You ever fallen up the stairs before? I don’t know why but I feel more foolish when I fall going up the stairs then I do when I fall down the stairs. You see if you fall down the stairs at least it’s like gravity doing it’s natural part taking you down. But stairs are meant to defy gravity, to reach those new heights. So when you fall going up stairs it’s like they were working against you the whole time, so how can you even climb them?
I bring up stairs because the first image and the image that sticks out to me the most during Lady Sunrise at Factory Theatre is Camellia Koo’s set design of a giant staircase. It is intimidating, inspiring, and it catches the imagination. A staircase that sets the action of 6 Asian Canadian women in Vancouver. 6 women trying to climb that staircase or at least not fall off. There are multiple stories in this show from all walks of life that may have cameos in each other’s stories but still stand on their own as painfully raw powerful stories (written with commitment and fire by Marjorie Chan) that are well balanced to create a show that handles a multiple story juggling act with grace and heartbreaking power.
It is quite poetic that the first action of the play is Penny (Lindsay Wu) a model and pageant veteran walking down the stairs of the Factory Theatre Mainstage space from the audience to up to the stage.

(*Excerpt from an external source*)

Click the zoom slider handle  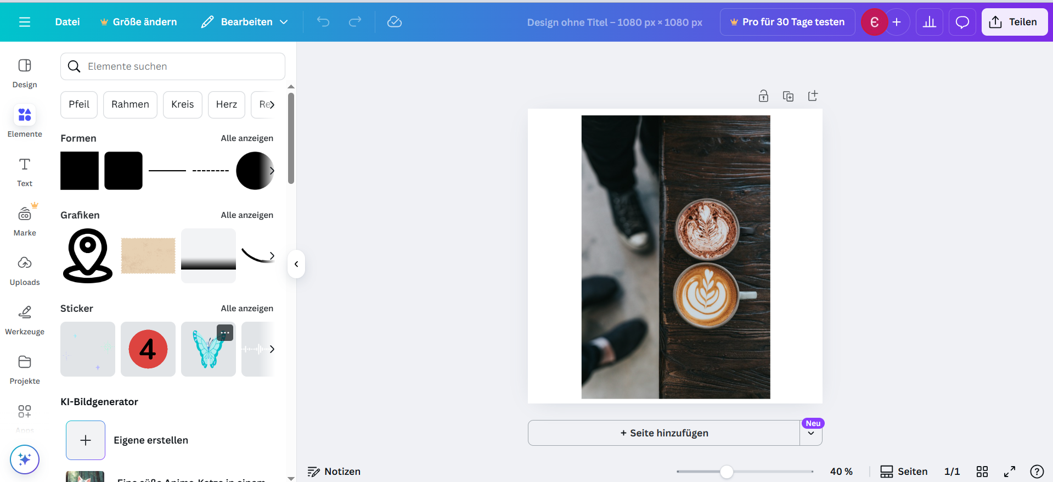pos(727,472)
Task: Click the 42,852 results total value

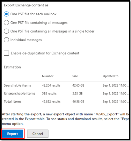Action: [51, 102]
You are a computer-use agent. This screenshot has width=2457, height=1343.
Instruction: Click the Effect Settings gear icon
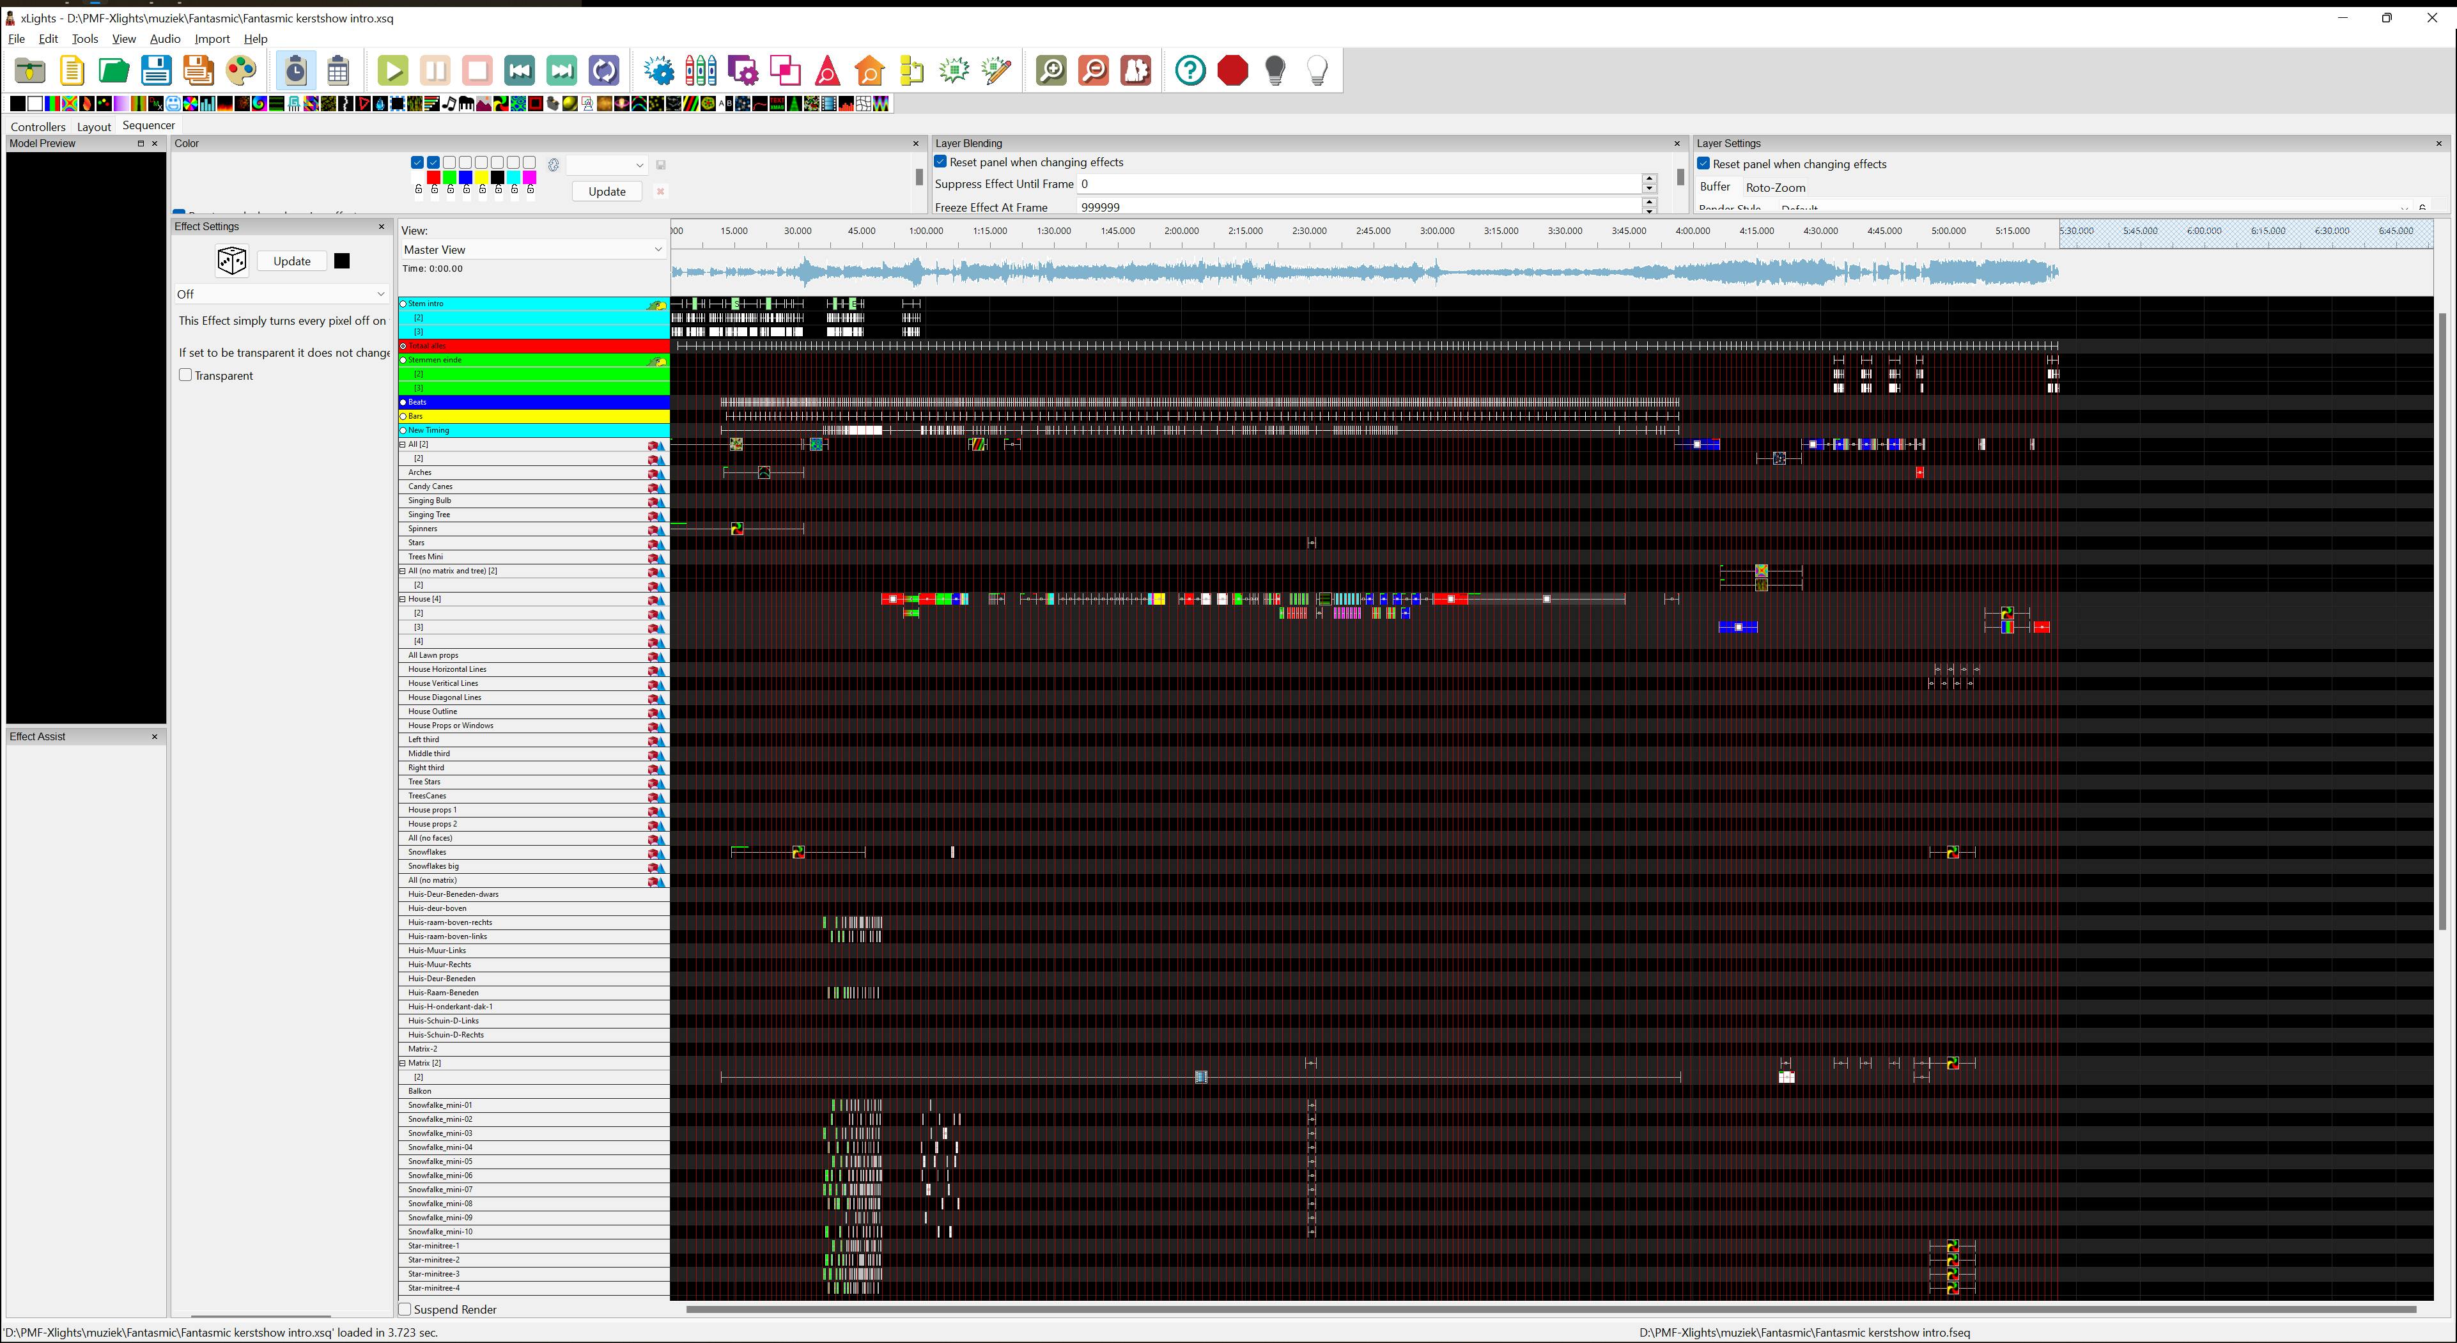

The steps the women in this play and really the world take to advance in society or at least just survive are put on full display along side Vancouver casinos, building permits and dim sum.
It might only be 6 performers but they each represent a different facet of life that really inspires thought on those society tends to put into nicely organized judgement boxes.
Penny’s journey from model, socialite to her fall is like watching a car crash you just wish would have emergency services arrive to put out the fire. Lindsay Wu embodies the character with a charm that easily switches from bravado to raw vulnerability in a snap. Sherry (played with courage and commitment by Belinda Corpuz) is a sex worker who finds herself caught in an abusive position and you root for her to find some sort of help or light. Dealer Li ( Zoé Doyle bringing a performance that lives in maturity and strength at all costs) is just trying to get by as a single mom, working herself to the bone for those who feel comfortable throwing money away or as a weapons against hard workers like Li. These characters with the exception of Penny (who seems to be able to teleport between the stair levels of the set) tend to occupy the lower levels of the stairs.
On the more upper levels of the staircase you get characters like Banker Wong (Rosie Simon giving a strong performance) an ambitious and grounded banker who is the very embodiment of victory at all costs and almost vicious business acumen. Charmaine is a no nonsense owner of a “massage” place and yes the quotes are meant to hint at….you know just see the show and find out for yourself. Charmaine is a pragmatic character and Louisa Zhu plays each of the arguments with accuracy and really sells the experience and harsh practicality of Charmaine. Finally there is Tawny Ku. Mentor to Penny and financial investor and really just capitalism in designer clothing (Ma-Anne Dioniso is delightfully fun in this role but also captures a heartbreaking and also almost heartwarming truth when the walls of Tawny are finally exposed).
So you see there is a lot going on this play but Nina Lee Aquino’s direction works perfectly with the set to give each story it’s spotlight. Characters often either speak up to or down to each other on the stairs and it is a relief when characters are on the same level. Being on the same level can save a life just as easily as being on different levels or worse, being alone on a level can end one. These steps are huge just like in life and for women there are even more barriers in addition to the size of the steps. Barriers like abusive men, engrained sexism and gender expectations make climbing those stairs so much more harder. And sometimes the only way you can be happy is if you get off the stairs and sometimes the only way you can climb to the top of the stairs is when you have lost everything….but then you only got one direction left to go.
This is a show that brings up important stories and dialogues that will challenge a lot of pre conceived notions. In terms of story telling, design and performances. This is a play that is on a high and strong level on those stairs.
Lady Sunrise is all about that climb up the stairs, you want to root for all of the characters to climb and climb. And it is inspiring to get as high as the sun. But the sun falls and it hurts when it does.